Records for the exercise Block Start

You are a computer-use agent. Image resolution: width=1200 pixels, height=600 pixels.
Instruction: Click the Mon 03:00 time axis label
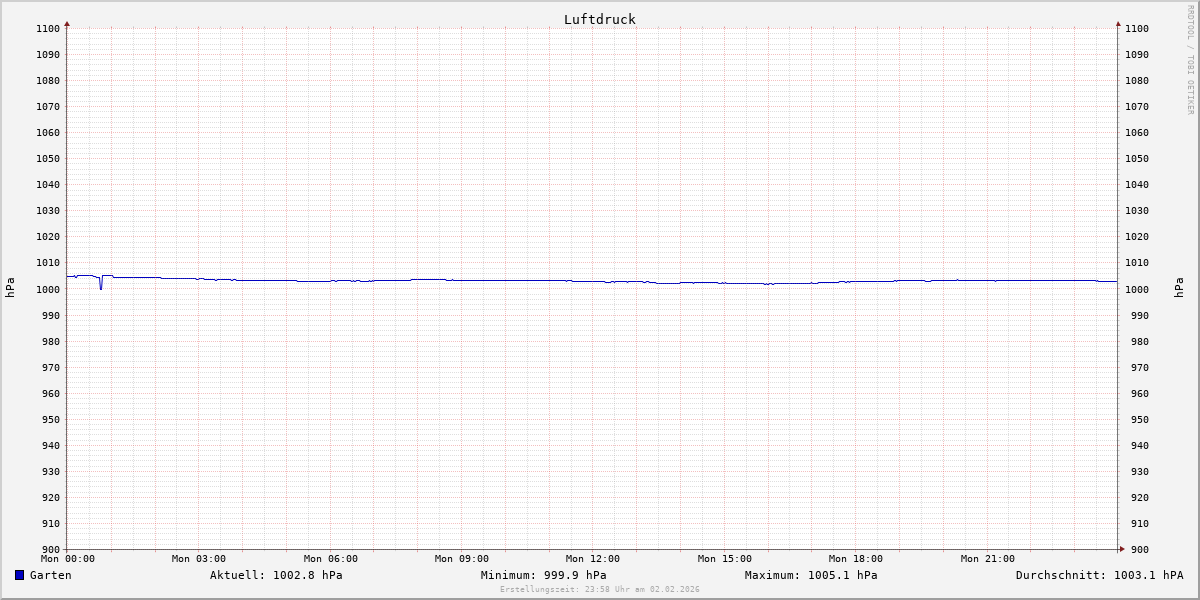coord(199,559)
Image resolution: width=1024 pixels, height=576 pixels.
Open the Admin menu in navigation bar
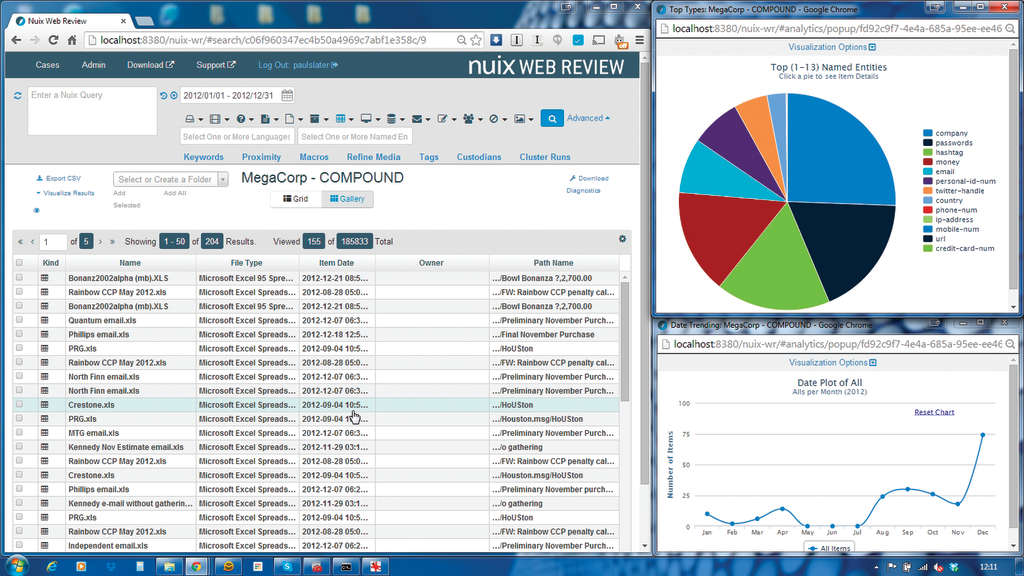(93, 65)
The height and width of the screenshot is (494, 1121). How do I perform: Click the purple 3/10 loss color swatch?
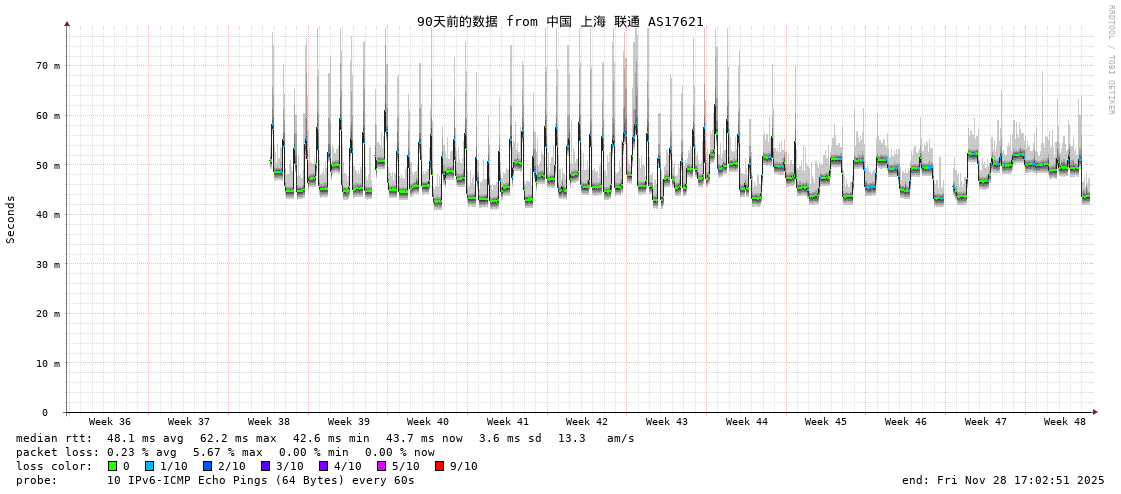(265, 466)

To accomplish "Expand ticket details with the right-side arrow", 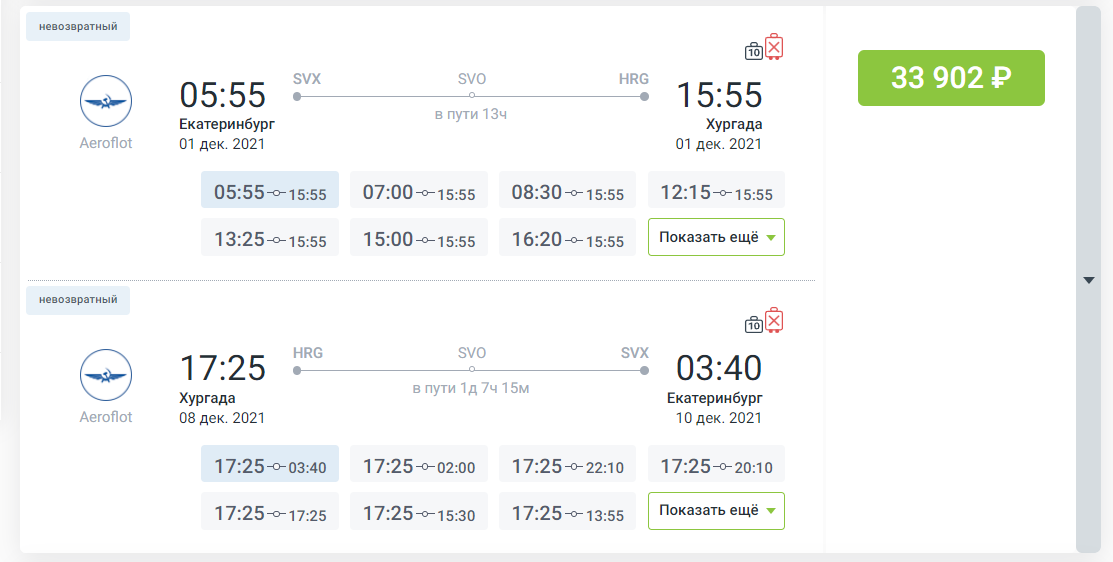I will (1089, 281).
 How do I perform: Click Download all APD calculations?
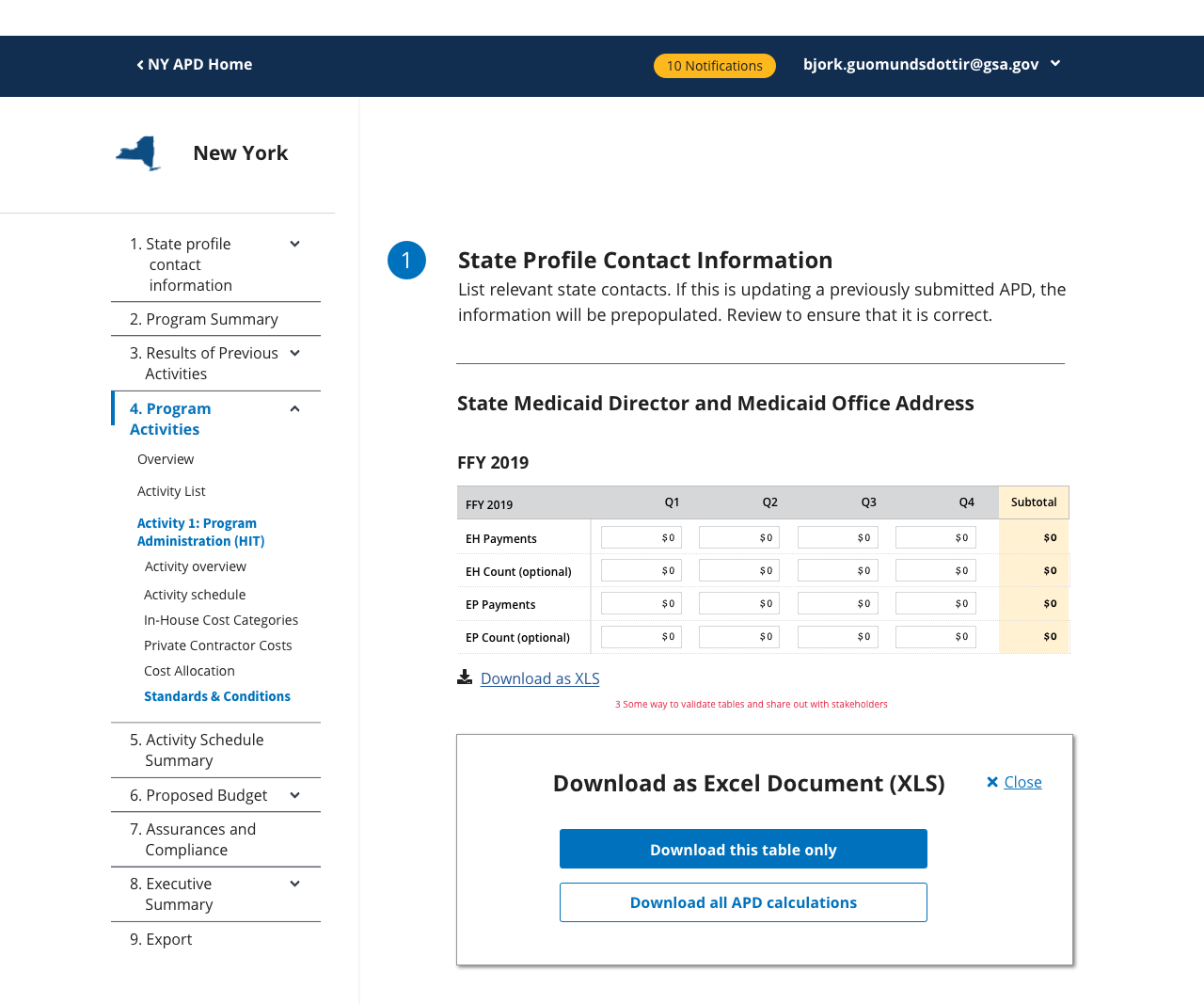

Records for the exercise Block End

Write out every line from the data above that includes "resolution".

Solution for this problem:
You are a computer-use agent. Image resolution: width=1200 pixels, height=600 pixels.
Image resolution: width=1024 pixels, height=576 pixels.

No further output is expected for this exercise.